Такой “коммунизм” для рядовых рабочих Старой Руссы, особенно пришедших из деревни, был благом. Но квалифицированные, тем более с семьями, потеряли всякий стимул к труду и подались на село. Часть рабочих еще была в армии, другая — занята в советском и партийном аппарате. В исполкоме и его отделах, включая военкомат, ЧК и милицию, насчитывалось 1580 служащих. Их количество более чем в два раза превосходило аналогичное число при царе или составляло свыше трети самих рабочих мирного времени — 4265. И это при 18 тысячах старорусцев (в 1917-м году свыше 22 тысяч).
Из-за нехватки сырья и топлива простаивали или влачили жалкое существование промышленные предприятия. На бывшей фабрике Лютера из 700 рабочих осталось всего 70. Они выпускали столы, чемоданы, еще пользующиеся спросом. На грани полной остановки были черепичный и кирпичные заводы, совершенно прекратили производство винокуренный, пивоваренный, мыльный. Резко сократилось количество даже кустарных мастерских. В уезде бездействовали восемь лесопильных и льномяльных предприятий. Не крутились жернова 118 мельниц из 711 (почти половина губернских). На нулевой отметке была добыча торфа...
Не оправдало себя без специалистов и рабочее самоуправление на национализированных предприятиях. Зато ширилась и процветала анархия. Фабзавкомы вообще игнорировали начальство как местное, так и губернское. Производили не качественно и, подчас, не то, что было нужно, хотя контрольный аппарат по сравнению с 1913 г. более чем удвоился. В силу перечисленных и других причин покупательная способность рубля по отношению к дореволюционному 1917 г. упала в 74 раза.
Советская власть и большевики упрямо проводили и “социализацию”, вернее национализацию, земли вместо обещаемого мелкобуржуазного раздела. На смену проваливающимся коммунам шли сельхозартели. Ранней весной их организовали в Рахлицах, Свинорде, Пеньково, Большом Воронове, Дубовицах. С трудом из-за нехватки семян и инвентаря, провели сев. Уборка коллективная, естественно, прошла лучше, что значительно подкрепляло пропаганду. Одновременно всячески поощряли создание совхозов в бывших помещичьих имениях и монастырских усадьбах. К концу года их уже насчитывалось одиннадцать: “Выбити”, “Хмелеве”, “Борки”, “Рамушево”, “Коростынские сады”, “Княжий двор”...

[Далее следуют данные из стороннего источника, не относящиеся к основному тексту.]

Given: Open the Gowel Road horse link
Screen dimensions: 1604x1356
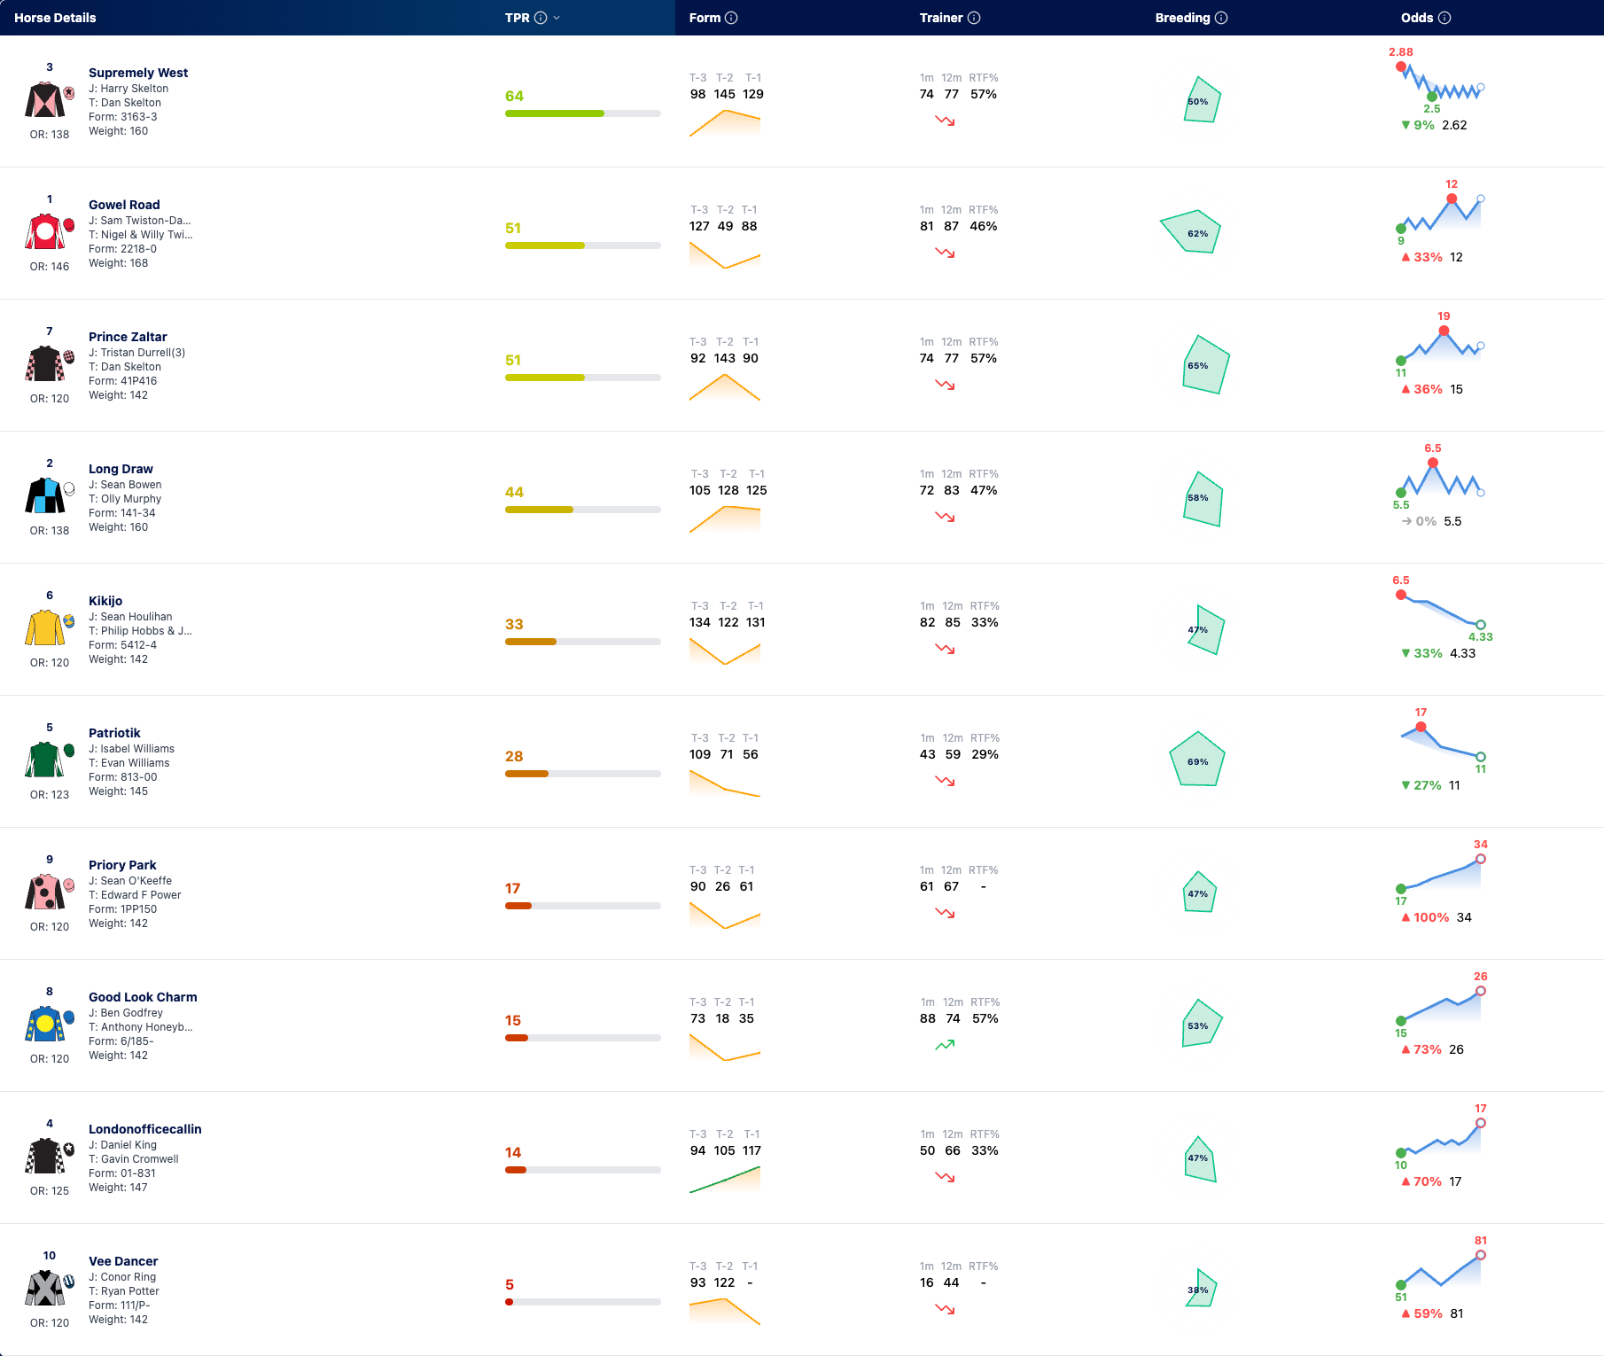Looking at the screenshot, I should (124, 205).
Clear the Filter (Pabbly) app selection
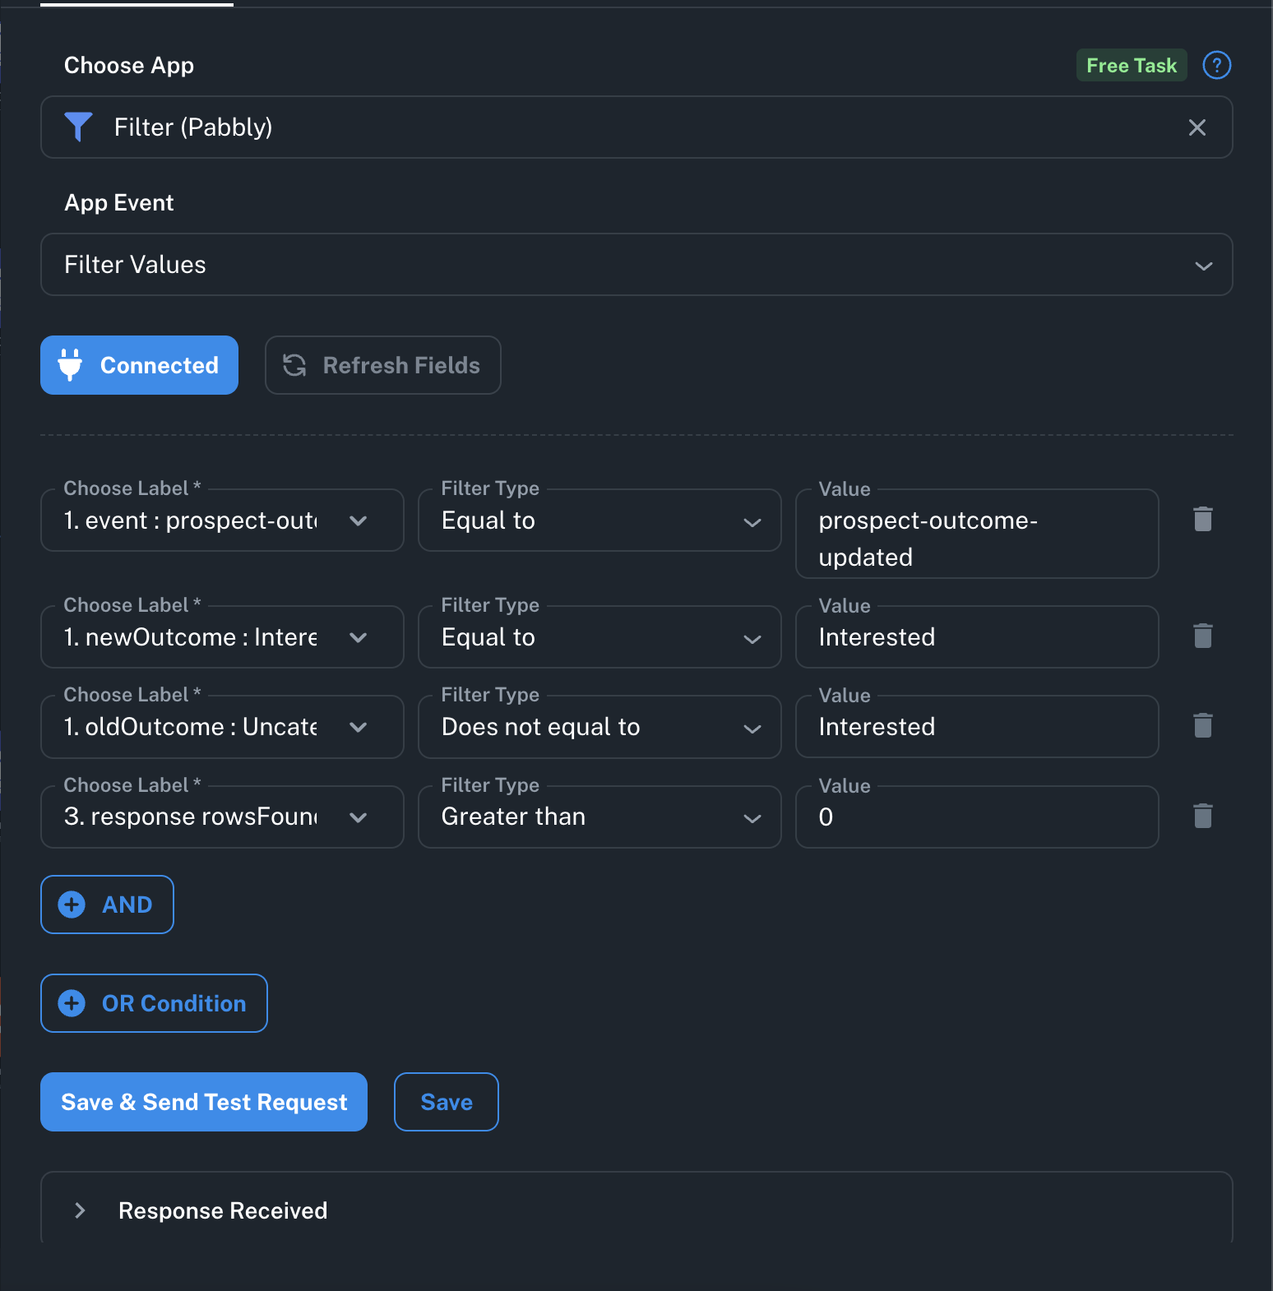 1197,127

В стране все это привело к разрыву города и деревни, распылению рабочего класса, вооруженному сопротивлению крестьянства (антоновщина, махновщина. Кронштадтский мятеж). Преступность приобрела невиданные размеры. Дезертирство, несмотря на угрозы в адрес родственников, не сокращалось. Только в лесах южного Приильменья скрывались крупные подразделения “зеленых” и среди них немало отъявленных бандитов. Свыше тысячи их было уничтожено в открытых столкновениях с частями 56-й Московской дивизии и местными силами карательных органов. Около пяти тысяч (!) пришли с повинной и сдали оружие.
Особенность кризиса состояла в том, что он возник на почве не поражений, а побед революции, то есть в силу несовместимости с нею командно-бюрократической системы “военного коммунизма”.
НЭП. “Всерьез и надолго”?
1921 г. В конце января старорусцы читали очередной (и последний) декрет из коммунистической серии “Об отмене платы за жилье, водопровод и канализацию, газ, электричество, общественные бани”. Многие разводили руками: как это возможно — в холодной, голодной, обносившейся за шесть военных лет стране с бездействующими промышленностью и транспортом — все бесплатно?!

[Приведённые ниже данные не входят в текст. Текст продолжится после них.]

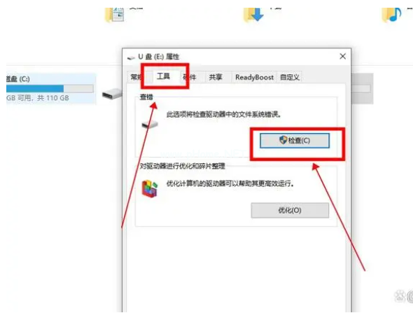Click the 优化(O) optimize button
The image size is (413, 320).
click(x=290, y=210)
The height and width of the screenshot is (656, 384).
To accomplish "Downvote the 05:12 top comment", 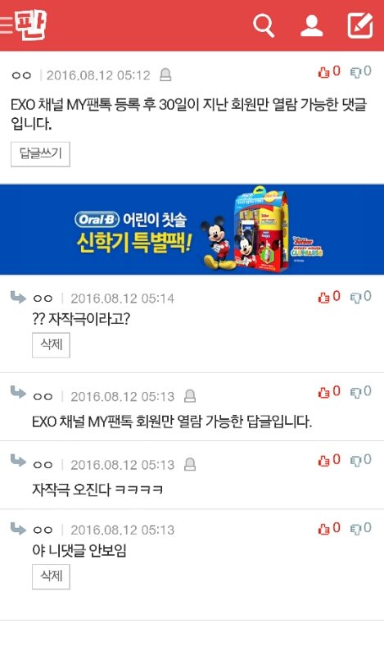I will coord(361,71).
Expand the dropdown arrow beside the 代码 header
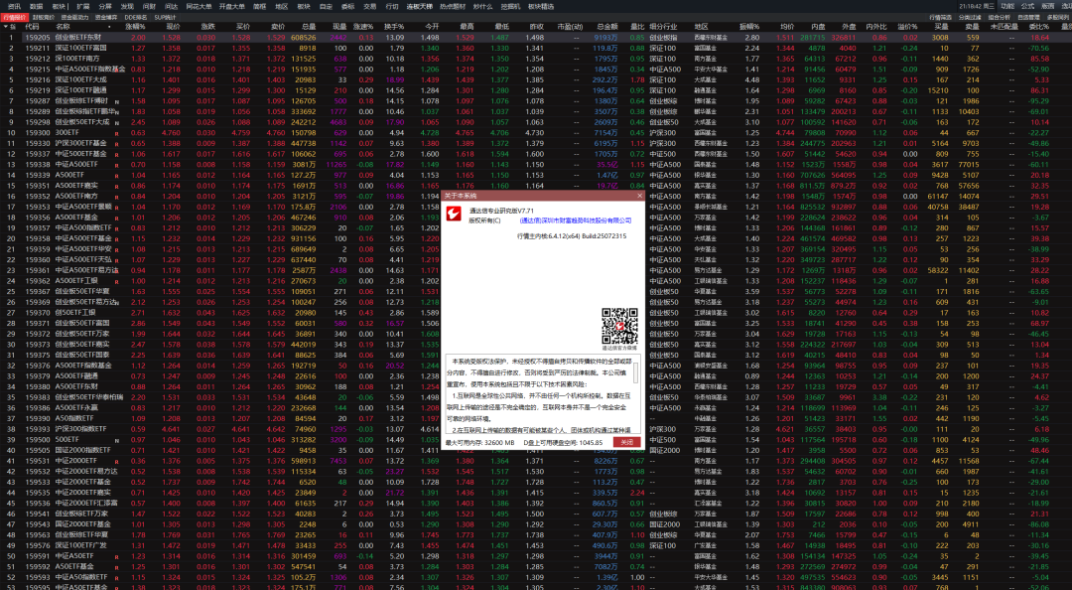Viewport: 1072px width, 590px height. click(x=10, y=27)
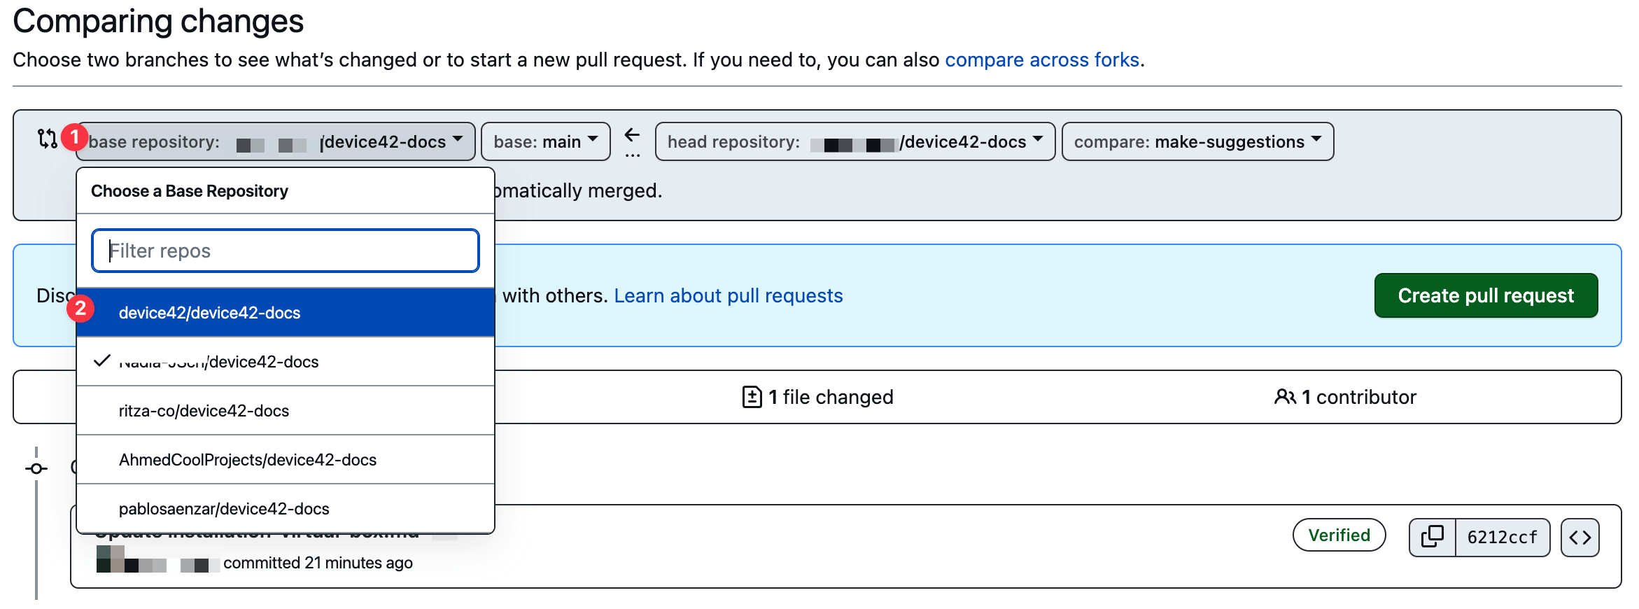Expand the head repository dropdown
The image size is (1639, 609).
coord(854,141)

Однако острый кризис, возрастающая активность “вольного” рынка, на долю которого приходилось не менее половины общего оборота товарными ценностей, недород в результате умышленного сокращения крестьянам посевных площадей и надвигающийся голод; “волынки” — забастовки на промышленных предприятиях из-за сокращения хлебных пайков и... Кронштадт — все это вместе взятое, все в совокупности положило конец разверсточной, административно-приказной системе “военного коммунизма”.